Short task.
Present every line of all the items below as a numbered list, omitting the blank lines.

Entries shown.

----------

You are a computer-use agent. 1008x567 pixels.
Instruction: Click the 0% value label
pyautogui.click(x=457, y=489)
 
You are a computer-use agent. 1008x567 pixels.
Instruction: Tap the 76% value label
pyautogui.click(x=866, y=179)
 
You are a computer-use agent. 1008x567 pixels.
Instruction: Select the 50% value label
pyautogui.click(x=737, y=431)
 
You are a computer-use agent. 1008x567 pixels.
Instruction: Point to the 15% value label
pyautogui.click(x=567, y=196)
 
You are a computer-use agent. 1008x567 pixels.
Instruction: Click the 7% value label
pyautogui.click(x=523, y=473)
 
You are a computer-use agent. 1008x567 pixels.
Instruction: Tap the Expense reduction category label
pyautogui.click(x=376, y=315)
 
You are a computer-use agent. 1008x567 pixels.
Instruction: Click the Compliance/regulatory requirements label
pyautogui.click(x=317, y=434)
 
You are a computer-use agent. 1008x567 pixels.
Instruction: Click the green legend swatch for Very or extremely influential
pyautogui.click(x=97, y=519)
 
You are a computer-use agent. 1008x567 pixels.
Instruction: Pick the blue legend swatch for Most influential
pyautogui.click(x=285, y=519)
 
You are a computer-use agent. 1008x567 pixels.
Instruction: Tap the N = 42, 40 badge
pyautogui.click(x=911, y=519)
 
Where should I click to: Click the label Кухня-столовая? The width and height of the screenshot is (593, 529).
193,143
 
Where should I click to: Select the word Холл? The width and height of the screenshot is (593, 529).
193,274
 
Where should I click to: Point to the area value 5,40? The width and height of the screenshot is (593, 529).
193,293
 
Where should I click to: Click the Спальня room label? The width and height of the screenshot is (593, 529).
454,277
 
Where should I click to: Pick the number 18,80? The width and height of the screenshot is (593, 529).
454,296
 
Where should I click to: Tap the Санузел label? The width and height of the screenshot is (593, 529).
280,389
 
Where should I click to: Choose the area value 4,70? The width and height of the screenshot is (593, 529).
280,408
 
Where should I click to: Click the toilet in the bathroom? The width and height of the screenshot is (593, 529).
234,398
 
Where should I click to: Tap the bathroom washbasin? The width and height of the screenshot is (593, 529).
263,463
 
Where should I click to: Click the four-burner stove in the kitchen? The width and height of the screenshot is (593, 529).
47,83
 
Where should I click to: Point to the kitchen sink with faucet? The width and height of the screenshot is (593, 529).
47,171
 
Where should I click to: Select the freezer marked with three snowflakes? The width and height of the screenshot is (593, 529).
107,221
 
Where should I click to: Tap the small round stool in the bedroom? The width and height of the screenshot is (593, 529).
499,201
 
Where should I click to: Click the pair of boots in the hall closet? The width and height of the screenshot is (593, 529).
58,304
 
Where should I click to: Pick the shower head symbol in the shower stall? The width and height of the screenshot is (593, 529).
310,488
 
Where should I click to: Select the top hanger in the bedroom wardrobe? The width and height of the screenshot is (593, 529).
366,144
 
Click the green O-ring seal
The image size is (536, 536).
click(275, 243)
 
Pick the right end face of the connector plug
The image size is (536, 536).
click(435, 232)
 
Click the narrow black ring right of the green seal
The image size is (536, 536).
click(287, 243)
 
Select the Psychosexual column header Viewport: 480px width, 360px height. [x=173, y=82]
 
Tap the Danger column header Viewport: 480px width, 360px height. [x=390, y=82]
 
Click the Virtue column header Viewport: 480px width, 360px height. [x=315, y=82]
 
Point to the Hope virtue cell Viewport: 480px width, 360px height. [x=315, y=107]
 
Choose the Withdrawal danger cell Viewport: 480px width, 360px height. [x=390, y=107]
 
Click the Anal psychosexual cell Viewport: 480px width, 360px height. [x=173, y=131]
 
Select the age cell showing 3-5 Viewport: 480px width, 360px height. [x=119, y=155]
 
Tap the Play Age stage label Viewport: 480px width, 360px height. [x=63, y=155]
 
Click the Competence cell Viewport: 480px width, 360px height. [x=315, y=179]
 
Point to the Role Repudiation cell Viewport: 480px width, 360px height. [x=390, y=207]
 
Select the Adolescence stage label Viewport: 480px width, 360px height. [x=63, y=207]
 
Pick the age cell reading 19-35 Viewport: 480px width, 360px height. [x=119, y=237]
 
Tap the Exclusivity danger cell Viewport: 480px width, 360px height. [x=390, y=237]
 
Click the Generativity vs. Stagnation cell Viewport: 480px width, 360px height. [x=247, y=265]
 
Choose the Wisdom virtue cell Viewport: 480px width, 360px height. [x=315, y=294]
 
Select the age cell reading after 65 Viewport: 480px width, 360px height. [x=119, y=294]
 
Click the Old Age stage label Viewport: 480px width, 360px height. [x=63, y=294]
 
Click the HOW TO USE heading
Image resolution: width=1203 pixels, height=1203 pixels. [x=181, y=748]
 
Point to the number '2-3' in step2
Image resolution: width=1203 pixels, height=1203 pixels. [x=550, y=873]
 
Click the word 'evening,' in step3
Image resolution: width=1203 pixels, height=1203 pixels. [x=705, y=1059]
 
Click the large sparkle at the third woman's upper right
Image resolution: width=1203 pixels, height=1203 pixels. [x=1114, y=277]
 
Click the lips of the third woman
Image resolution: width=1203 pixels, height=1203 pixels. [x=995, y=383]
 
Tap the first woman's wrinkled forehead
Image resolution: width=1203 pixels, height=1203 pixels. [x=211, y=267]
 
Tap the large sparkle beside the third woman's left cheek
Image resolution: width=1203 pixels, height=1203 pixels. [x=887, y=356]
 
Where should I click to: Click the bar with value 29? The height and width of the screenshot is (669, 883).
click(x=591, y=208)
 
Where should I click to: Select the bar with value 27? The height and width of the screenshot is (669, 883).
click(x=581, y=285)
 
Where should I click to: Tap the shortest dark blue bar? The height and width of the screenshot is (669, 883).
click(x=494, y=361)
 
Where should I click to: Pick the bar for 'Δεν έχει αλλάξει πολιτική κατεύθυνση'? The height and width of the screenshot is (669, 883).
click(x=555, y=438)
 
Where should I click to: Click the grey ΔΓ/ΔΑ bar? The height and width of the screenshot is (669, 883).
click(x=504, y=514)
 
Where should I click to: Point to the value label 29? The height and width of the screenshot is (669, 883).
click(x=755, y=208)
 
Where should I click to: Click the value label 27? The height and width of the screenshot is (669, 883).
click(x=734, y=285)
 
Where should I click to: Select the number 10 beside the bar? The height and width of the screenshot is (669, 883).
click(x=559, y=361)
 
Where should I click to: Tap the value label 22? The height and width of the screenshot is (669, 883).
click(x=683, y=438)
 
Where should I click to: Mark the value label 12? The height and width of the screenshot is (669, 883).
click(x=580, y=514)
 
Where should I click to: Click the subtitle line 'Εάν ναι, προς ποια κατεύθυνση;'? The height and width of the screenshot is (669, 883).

----------

Response.
1. You are a computer-use agent. 1008x567 pixels.
2. Instruction: Click the 0% value label
3. pyautogui.click(x=457, y=489)
4. You are a computer-use agent. 1008x567 pixels.
5. Instruction: Tap the 76% value label
6. pyautogui.click(x=866, y=179)
7. You are a computer-use agent. 1008x567 pixels.
8. Instruction: Select the 50% value label
9. pyautogui.click(x=737, y=431)
10. You are a computer-use agent. 1008x567 pixels.
11. Instruction: Point to the 15% value label
12. pyautogui.click(x=567, y=196)
13. You are a computer-use agent. 1008x567 pixels.
14. Instruction: Click the 7% value label
15. pyautogui.click(x=523, y=473)
16. You are a computer-use agent. 1008x567 pixels.
17. Instruction: Tap the Expense reduction category label
18. pyautogui.click(x=376, y=315)
19. You are a computer-use agent. 1008x567 pixels.
20. Instruction: Click the Compliance/regulatory requirements label
21. pyautogui.click(x=317, y=434)
22. You are a computer-use agent. 1008x567 pixels.
23. Instruction: Click the green legend swatch for Very or extremely influential
24. pyautogui.click(x=97, y=519)
25. You are a computer-use agent. 1008x567 pixels.
26. Instruction: Pick the blue legend swatch for Most influential
27. pyautogui.click(x=285, y=519)
28. You are a computer-use agent. 1008x567 pixels.
29. Instruction: Tap the N = 42, 40 badge
30. pyautogui.click(x=911, y=519)
31. Where should I click to: Click the label Кухня-столовая? The width and height of the screenshot is (593, 529).
32. 193,143
33. Where should I click to: Select the word Холл? The width and height of the screenshot is (593, 529).
34. 193,274
35. Where should I click to: Point to the area value 5,40? The width and height of the screenshot is (593, 529).
36. 193,293
37. Where should I click to: Click the Спальня room label? The width and height of the screenshot is (593, 529).
38. 454,277
39. Where should I click to: Pick the number 18,80? The width and height of the screenshot is (593, 529).
40. 454,296
41. Where should I click to: Tap the Санузел label? The width and height of the screenshot is (593, 529).
42. 280,389
43. Where should I click to: Choose the area value 4,70? The width and height of the screenshot is (593, 529).
44. 280,408
45. Where should I click to: Click the toilet in the bathroom? The width and height of the screenshot is (593, 529).
46. 234,398
47. Where should I click to: Tap the bathroom washbasin? The width and height of the screenshot is (593, 529).
48. 263,463
49. Where should I click to: Click the four-burner stove in the kitchen? The width and height of the screenshot is (593, 529).
50. 47,83
51. Where should I click to: Point to the kitchen sink with faucet? The width and height of the screenshot is (593, 529).
52. 47,171
53. Where should I click to: Select the freezer marked with three snowflakes? The width and height of the screenshot is (593, 529).
54. 107,221
55. Where should I click to: Tap the small round stool in the bedroom? The width and height of the screenshot is (593, 529).
56. 499,201
57. Where should I click to: Click the pair of boots in the hall closet? The width and height of the screenshot is (593, 529).
58. 58,304
59. Where should I click to: Pick the shower head symbol in the shower stall? The width and height of the screenshot is (593, 529).
60. 310,488
61. Where should I click to: Select the top hanger in the bedroom wardrobe? The width and height of the screenshot is (593, 529).
62. 366,144
63. Click the green O-ring seal
64. The image size is (536, 536).
65. click(275, 243)
66. Pick the right end face of the connector plug
67. The image size is (536, 536).
68. click(435, 232)
69. Click the narrow black ring right of the green seal
70. The image size is (536, 536).
71. click(287, 243)
72. Select the Psychosexual column header Viewport: 480px width, 360px height. [x=173, y=82]
73. Tap the Danger column header Viewport: 480px width, 360px height. [x=390, y=82]
74. Click the Virtue column header Viewport: 480px width, 360px height. [x=315, y=82]
75. Point to the Hope virtue cell Viewport: 480px width, 360px height. [x=315, y=107]
76. Choose the Withdrawal danger cell Viewport: 480px width, 360px height. [x=390, y=107]
77. Click the Anal psychosexual cell Viewport: 480px width, 360px height. [x=173, y=131]
78. Select the age cell showing 3-5 Viewport: 480px width, 360px height. [x=119, y=155]
79. Tap the Play Age stage label Viewport: 480px width, 360px height. [x=63, y=155]
80. Click the Competence cell Viewport: 480px width, 360px height. [x=315, y=179]
81. Point to the Role Repudiation cell Viewport: 480px width, 360px height. [x=390, y=207]
82. Select the Adolescence stage label Viewport: 480px width, 360px height. [x=63, y=207]
83. Pick the age cell reading 19-35 Viewport: 480px width, 360px height. [x=119, y=237]
84. Tap the Exclusivity danger cell Viewport: 480px width, 360px height. [x=390, y=237]
85. Click the Generativity vs. Stagnation cell Viewport: 480px width, 360px height. [x=247, y=265]
86. Choose the Wisdom virtue cell Viewport: 480px width, 360px height. [x=315, y=294]
87. Select the age cell reading after 65 Viewport: 480px width, 360px height. [x=119, y=294]
88. Click the Old Age stage label Viewport: 480px width, 360px height. [x=63, y=294]
89. Click the HOW TO USE heading
90. Image resolution: width=1203 pixels, height=1203 pixels. [x=181, y=748]
91. Point to the number '2-3' in step2
92. Image resolution: width=1203 pixels, height=1203 pixels. [x=550, y=873]
93. Click the word 'evening,' in step3
94. Image resolution: width=1203 pixels, height=1203 pixels. [x=705, y=1059]
95. Click the large sparkle at the third woman's upper right
96. Image resolution: width=1203 pixels, height=1203 pixels. [x=1114, y=277]
97. Click the lips of the third woman
98. Image resolution: width=1203 pixels, height=1203 pixels. [x=995, y=383]
99. Tap the first woman's wrinkled forehead
100. Image resolution: width=1203 pixels, height=1203 pixels. [x=211, y=267]
101. Tap the large sparkle beside the third woman's left cheek
102. Image resolution: width=1203 pixels, height=1203 pixels. [x=887, y=356]
103. Where should I click to: Click the bar with value 29? The height and width of the screenshot is (669, 883).
104. click(x=591, y=208)
105. Where should I click to: Select the bar with value 27? The height and width of the screenshot is (669, 883).
106. click(x=581, y=285)
107. Where should I click to: Tap the shortest dark blue bar? The height and width of the screenshot is (669, 883).
108. click(x=494, y=361)
109. Where should I click to: Pick the bar for 'Δεν έχει αλλάξει πολιτική κατεύθυνση'? The height and width of the screenshot is (669, 883).
110. click(x=555, y=438)
111. Where should I click to: Click the grey ΔΓ/ΔΑ bar? The height and width of the screenshot is (669, 883).
112. click(x=504, y=514)
113. Where should I click to: Point to the value label 29? The height and width of the screenshot is (669, 883).
114. click(x=755, y=208)
115. Where should I click to: Click the value label 27? The height and width of the screenshot is (669, 883).
116. click(x=734, y=285)
117. Where should I click to: Select the number 10 beside the bar? The height and width of the screenshot is (669, 883).
118. click(x=559, y=361)
119. Where should I click to: Tap the value label 22? The height and width of the screenshot is (669, 883).
120. click(x=683, y=438)
121. Where should I click to: Mark the value label 12? The height and width of the screenshot is (669, 883).
122. click(x=580, y=514)
123. Where should I click to: Click the subtitle line 'Εάν ναι, προς ποια κατεύθυνση;'? The height and width of the screenshot is (669, 883).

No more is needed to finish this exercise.